The research team explored how human use of the environment has changed over our evolutionary history. It considered which natural resources we use, how intensively we use them, the systems and methods that emerged to use the resources, and the resulting environmental impacts.
The study found that over the last 100,000 years, human populations have progressively created better and better tools and systems to use more types of resources, with more intensity, at greater scales, and with greater environmental impacts.

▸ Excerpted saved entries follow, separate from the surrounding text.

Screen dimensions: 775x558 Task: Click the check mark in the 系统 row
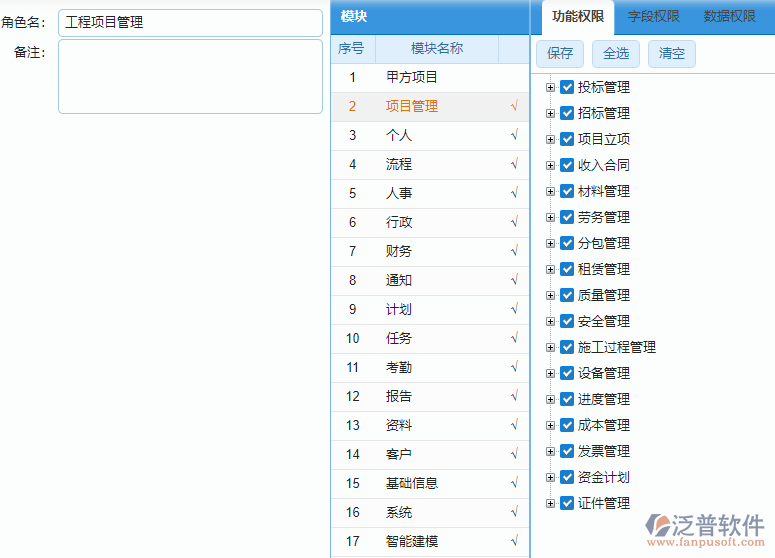point(514,512)
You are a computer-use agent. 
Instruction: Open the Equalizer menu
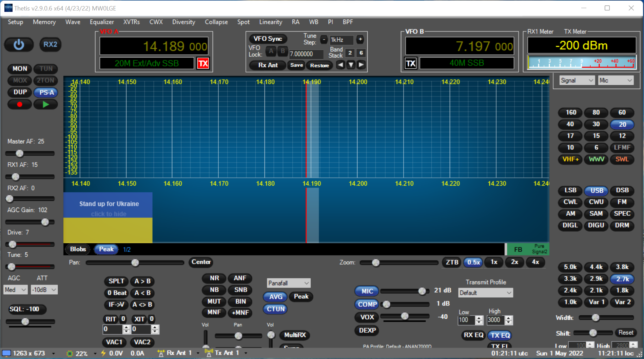pyautogui.click(x=102, y=22)
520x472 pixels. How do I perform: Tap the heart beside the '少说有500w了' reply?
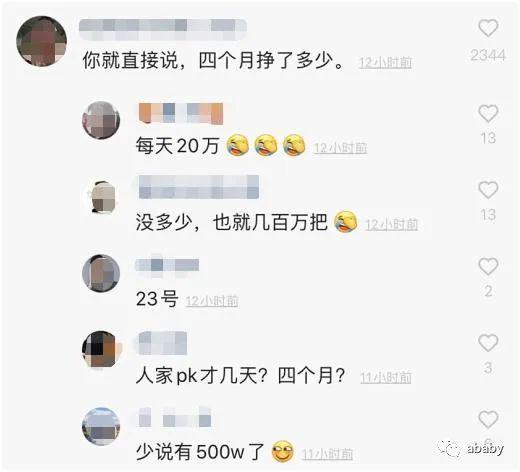488,419
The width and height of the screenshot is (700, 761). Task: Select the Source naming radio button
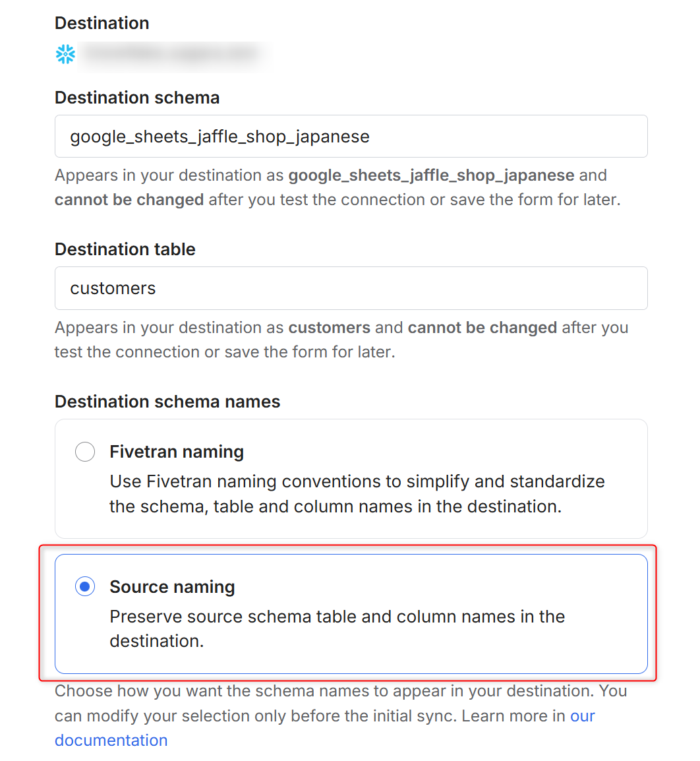tap(85, 586)
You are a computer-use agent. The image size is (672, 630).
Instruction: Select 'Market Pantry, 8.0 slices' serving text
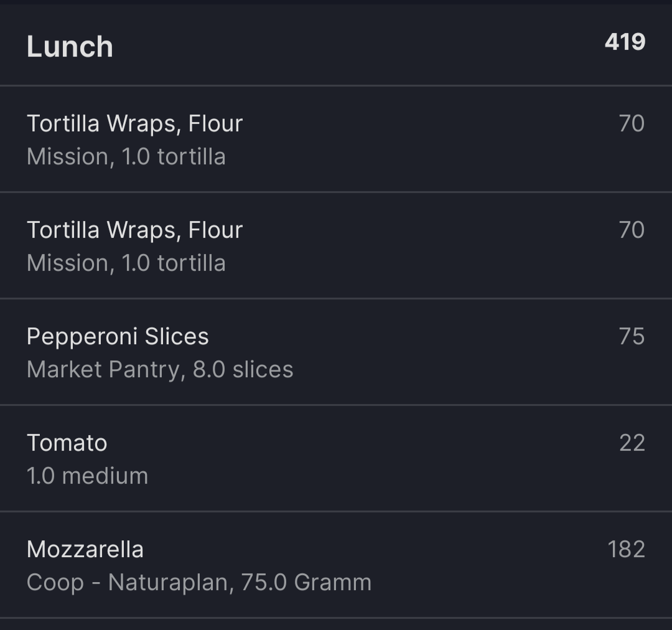160,369
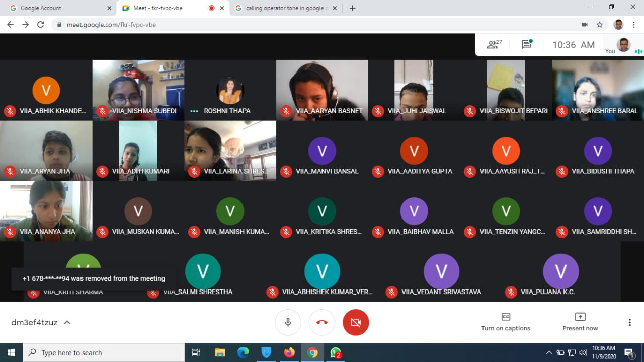The height and width of the screenshot is (362, 644).
Task: Mute the microphone
Action: (x=288, y=322)
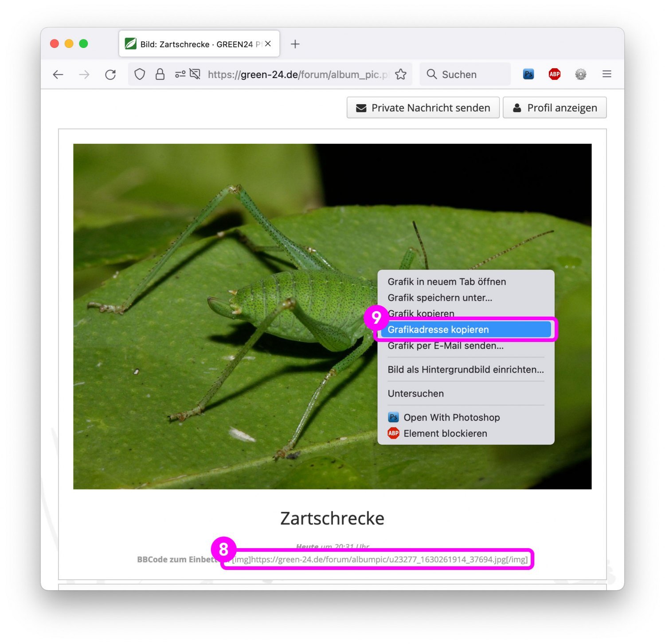Open the Adblock Plus toolbar extension
The width and height of the screenshot is (665, 644).
click(x=554, y=75)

PLANETARY SOCIAL SYSTEM NEEDED
Those larger, more efficient groups would expand to new environments with new resources. If resources ran low, they would move to a new forest or farming territory or fish for pollock instead of cod; if the population grew big enough, it would simply expand its territory.
But now humans are starting to run out of space and resources.
Researchers found evidence that strong environmental protection systems tend to address problems within existing societies, not between them. For example, Maine lobster fishermen established their own territorial rules to manage the fishery rather than have them imposed upon them.
Tackling the global climate crisis will require humans to establish a functional social system for the planet that will implement worldwide regulatory, economic and social systems that generate greater cooperation and authority than existing systems like the Paris Agreement, Waring said.
Harder still, humans will have to overcome the cultural evolution that has encouraged sub-groups of the population to pursue their own best interests while delaying action on shared priorities and avoiding the all-out race for resources that can sometimes lead to war, he said.
Global challenges like climate change are much harder to solve than previously considered, Waring said.
“It’s not just that they are the hardest thing our species has ever done,” he said. “They absolutely are. The bigger problem is that central features in human evolution are likely working against our ability to solve them. To solve global collective challenges we have to swim upstream.”